O potencial erosivo de uma bebida ácida não se relaciona somente ao seu pH, mas também ao conteúdo de ácido titulável (capacidade tampão). Além disso, a concentração de cálcio, fosfato e, em menor grau, o teor de fluoreto de uma bebida ou alimento, são fatores associados ao seu potencial erosivo9.

A capacidade tampão elevada de uma bebida ou alimento aumenta o processo de dissolução da superfície do dente, uma vez que será necessário um tempo mais prolongado para a saliva neutralizar o ácido e, como resultado, um maior conteúdo mineral do esmalte está sujeito à dissolução antes que o pH retorne a um valor seguro. O grau de saturação é o principal determinante no caso de haver ou não dissolução. Dessa forma, mesmo com um pH reduzido, é possível que outros fatores, além da capacidade tampão, se conjuguem para prevenir a erosão como concentração de cálcio (Ca), fosfato (P) e fluoreto (F)10.

Devido à possibilidade de um efeito sinérgico entre diferentes íons, e frente ao crescente consumo de bebidas com concentrações elevadas de ácido cítrico, especulou-se que seria possível aumentar os efeitos benéficos do cálcio e fosfato com concentrações isoladas mais baixas destes íons, usando a combinação adequada dos mesmos11,12. Verificou-se que a combinação de baixos níveis de Ca (0,5mM), P (0,5 mM) e F (0,037 mM) foi capaz de reduzir a perda de esmalte. Entretanto, a adição unicamente de Ca ou de sua combinação com P e F foi eficaz na redução da perda dentária pela Sprite ®, mas não da Coca-Cola®12.
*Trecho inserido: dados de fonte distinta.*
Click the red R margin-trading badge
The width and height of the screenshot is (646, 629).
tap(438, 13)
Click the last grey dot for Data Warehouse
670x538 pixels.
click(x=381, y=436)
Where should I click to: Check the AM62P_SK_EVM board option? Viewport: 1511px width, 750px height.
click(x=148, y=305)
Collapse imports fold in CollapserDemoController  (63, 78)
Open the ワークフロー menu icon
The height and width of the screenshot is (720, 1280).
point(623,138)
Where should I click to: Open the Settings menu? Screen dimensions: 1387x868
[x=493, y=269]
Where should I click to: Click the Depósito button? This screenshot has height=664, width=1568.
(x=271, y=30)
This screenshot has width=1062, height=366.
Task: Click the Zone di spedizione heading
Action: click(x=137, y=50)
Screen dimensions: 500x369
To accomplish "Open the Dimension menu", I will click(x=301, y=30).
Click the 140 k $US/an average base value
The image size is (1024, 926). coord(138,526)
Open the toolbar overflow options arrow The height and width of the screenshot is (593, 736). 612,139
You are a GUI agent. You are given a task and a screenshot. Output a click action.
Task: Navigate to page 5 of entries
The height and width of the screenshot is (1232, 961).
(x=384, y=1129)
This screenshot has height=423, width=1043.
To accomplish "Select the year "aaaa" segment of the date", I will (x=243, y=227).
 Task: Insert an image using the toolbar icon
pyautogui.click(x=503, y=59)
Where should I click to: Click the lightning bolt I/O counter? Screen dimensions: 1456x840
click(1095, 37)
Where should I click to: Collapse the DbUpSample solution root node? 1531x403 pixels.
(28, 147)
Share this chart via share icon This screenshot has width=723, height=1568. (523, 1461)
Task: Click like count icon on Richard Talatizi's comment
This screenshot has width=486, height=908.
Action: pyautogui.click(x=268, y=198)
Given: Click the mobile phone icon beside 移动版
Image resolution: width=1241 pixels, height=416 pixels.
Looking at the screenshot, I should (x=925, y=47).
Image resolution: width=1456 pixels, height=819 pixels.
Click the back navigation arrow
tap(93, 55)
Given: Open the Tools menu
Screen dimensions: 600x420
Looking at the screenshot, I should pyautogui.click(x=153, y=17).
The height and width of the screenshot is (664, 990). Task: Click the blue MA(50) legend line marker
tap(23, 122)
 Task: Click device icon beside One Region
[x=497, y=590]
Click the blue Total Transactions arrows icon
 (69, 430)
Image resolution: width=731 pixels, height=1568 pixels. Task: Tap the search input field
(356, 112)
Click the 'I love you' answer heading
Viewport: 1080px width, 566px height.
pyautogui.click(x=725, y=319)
Constata-se que bebidas modificadas pela adição de concentrações relativamente altas de cálcio (5-10 mmol/l) são capazes de reduzir o processo erosivo13. Quanto ao fosfato, não foi observado efeito significante na erosão do esmalte ao serem adicionadas concentrações de 10 ou 20 mmol/l em meios cujo pH era 2,5, 3,25 ou 4,09.

Em se tratando do fluoreto, não há evidências na literatura que comprovem que o acréscimo de baixas concentrações deste íon nas bebidas é capaz de prevenir a erosão do esmalte. Para que este efeito fosse obtido, a solução deveria estar saturada em relação ao fluoreto de cálcio, sendo necessária a adição de 7-25 mg/l de fluoreto9.

Um estudo avaliou o pH e a capacidade tampão de 07 sabores de bebidas industrializadas (AdeS®) na sua forma pura e diluída 50% e concluiu que todas as bebidas com frutas na composição apresentaram pH abaixo de 4,0, além de exibirem baixa capacidade tampão intrínseca14.

Em uma pesquisa foram selecionados 60 agentes da dieta: refrigerantes, energéticos, isotônicos, bebidas alcoólicas, sucos (sabores de maçã, cenoura, uva e laranja), frutas, água mineral, iogurtes, chá, molhos de saladas e medicamentos, para mensurar o potencial erosivo e determinar as propriedades químicas desse impacto. Foi observado que houve redução estatisticamente significante da superfície mineralizada pelo potencial erosivo do produto, para todos os agentes, exceto café, alguns medicamentos, bebidas alcoólicas, águas minerais, chás e iogurtes10.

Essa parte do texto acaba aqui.